The questions really boil down to: What are you doing? Why are you doing it? How are you doing it? What are the contingencies? What adverse outcomes would be present in this work and how are you going to deal with it when you see it? And there has to be scientific justification, statistical justification, ethical justification, and the committee then assess that.
There is a fine line … not a fine line, a demarcation if you wish … if I were to do experiments on a mouse, I can impose an insult [change] in the first half of gestation of a mouse in utero, let’s say. And if I do that, that does not feature as a manipulation under the Animal Welfare Act (1999) [at least in terms of the embryos, although the mother has been affected and so she has been manipulated!].
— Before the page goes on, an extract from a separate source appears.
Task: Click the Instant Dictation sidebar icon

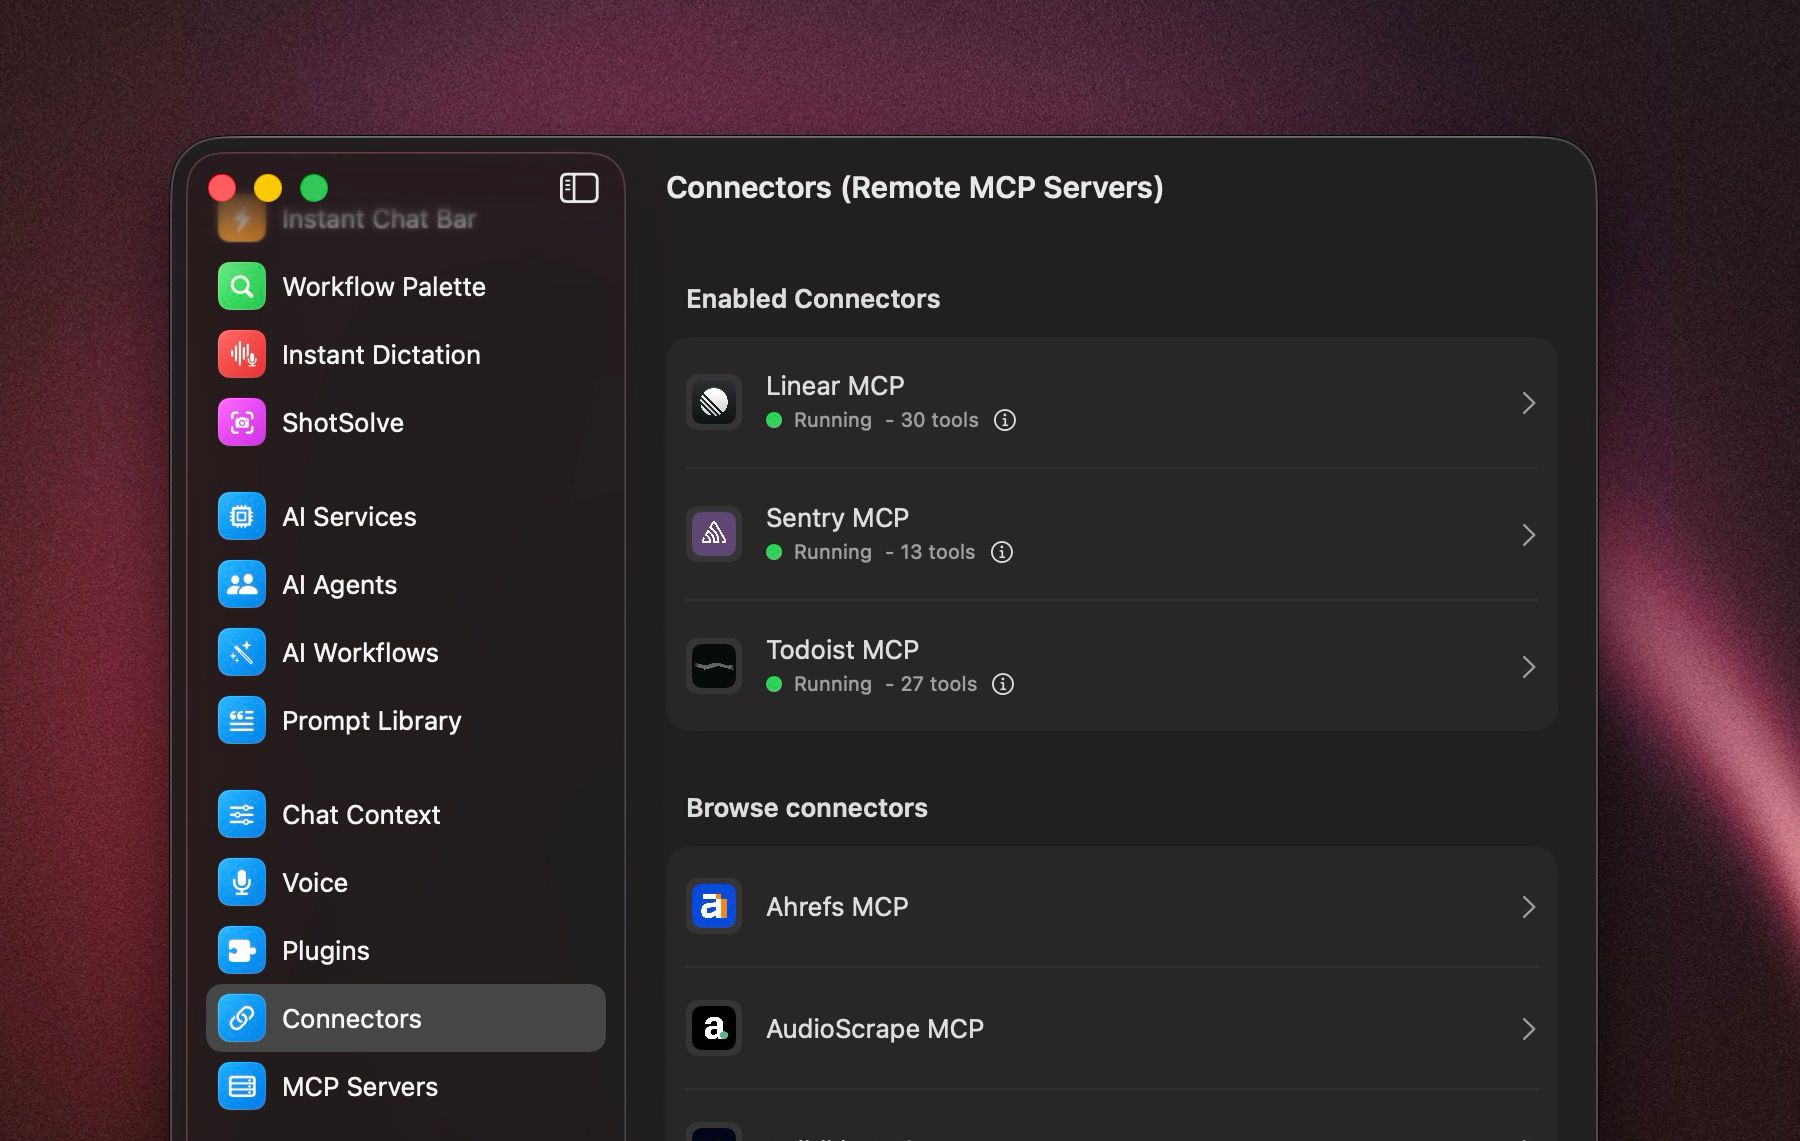Action: (x=242, y=355)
It’s in the last half of gestation and longer [that the Act is concerned with]. With regard to fish, I think the demarcation is 72 hours; I can impose perhaps a DNA-based insult, or chemical insult, on very early zygotes up 72 hours, and formally – formally! – you do not need animal ethics approval for that. However, at the University of Auckland, I think correctly, the committee likes to know what is going on and so an application is submitted to the committee to evaluate the work that we do.
And so whether I am imposing insults or changes on very early embryos or later ones, it just goes through as an AEC (Auckland Ethics Committee) application and they would judge it accordingly.